Animal studies with sotalol hydrochloride have shown no evidence of teratogenicity or other harmful effects on the foetus. Although there are no adequate and well-controlled studies in pregnant women, sotalol hydrochloride has been shown to cross the placenta and is found in amniotic fluid. Beta-blockers reduce placental perfusion, which may result in intrauterine foetal death, immature and premature deliveries. In addition, adverse effects (especially hypoglycaemia and bradycardia) may occur in foetus and neonate. There is an increased risk of cardiac and pulmonary complications in the neonate in the postnatal period. Therefore, Sotalol hydrchloride should be used in pregnancy only if the potential benefits outweigh the possible risk to the foetus. The neonate should be monitored very carefully for 48 – 72 hours after delivery if it was not possible to interrupt maternal therapy with Sotalol hydrchloride 2-3 days before the birthdate.

Lactation

Most beta-blockers, particularly lipophilic compounds, will pass into breast milk although to a variable extent. Breast feeding is therefore not recommended during administration of these compounds.

Overdose:

Intentional or accidental over-dosage with Sotalol hydrchloride has rarely resulted in death. Haemodialysis results in a large reduction of plasma levels of Sotalol hydrchloride.

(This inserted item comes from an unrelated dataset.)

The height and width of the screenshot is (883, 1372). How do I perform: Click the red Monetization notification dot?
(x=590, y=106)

Symptoms and treatment of over-dosage: The most common signs to be expected are bradycardia, congestive heart failure, hypotension, bronchospasm and hypoglycaemia. In cases of massive intentional over-dosage (2-16 g) of Sotalol hydrchloride  the following clinical findings were seen: hypotension, bradycardia, prolongation of QT-interval, premature ventricular complexes, ventricular tachycardia, torsades de pointes.

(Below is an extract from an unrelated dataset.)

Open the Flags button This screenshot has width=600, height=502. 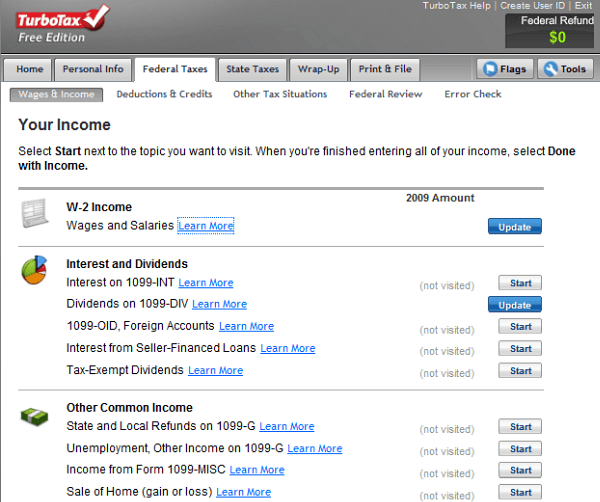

If overdosage occurs, therapy with SOTALOL HYDRCHLORIDE should be discontinued and the patient observed closely. In addition, if required, the following therapeutic measures are suggested:

Bradycardia

Atropine (0.5 to 2 mg IV), another anticholinergic drug, a beta-adrenergic agonist (isoprenaline, 5 micrograms per minute, up to 25 micrograms, by slow IV injection) or transvenous cardiac pacing

Heart Block (second and third degree) Transvenous cardiac pacing Hypotension

Adrenaline rather than isoprenaline or noradrenaline may be useful, depending on associated factors

Bronchospasm

Aminophylline or aerosol beta-2-receptor stimulant

Torsades de pointes

DC cardioversion, transvenous cardiac pacing, adrenaline, and/or magnesium sulphate.

STORAGE: Store at temperature below 30°c.

PACKAGING:

  • A pack containing 20 tablets of SOTALOL 80.
  • A pack containing 20 tablets of SOTALOL 120.
  • A pack containing 20 tablets of SOTALOL 160.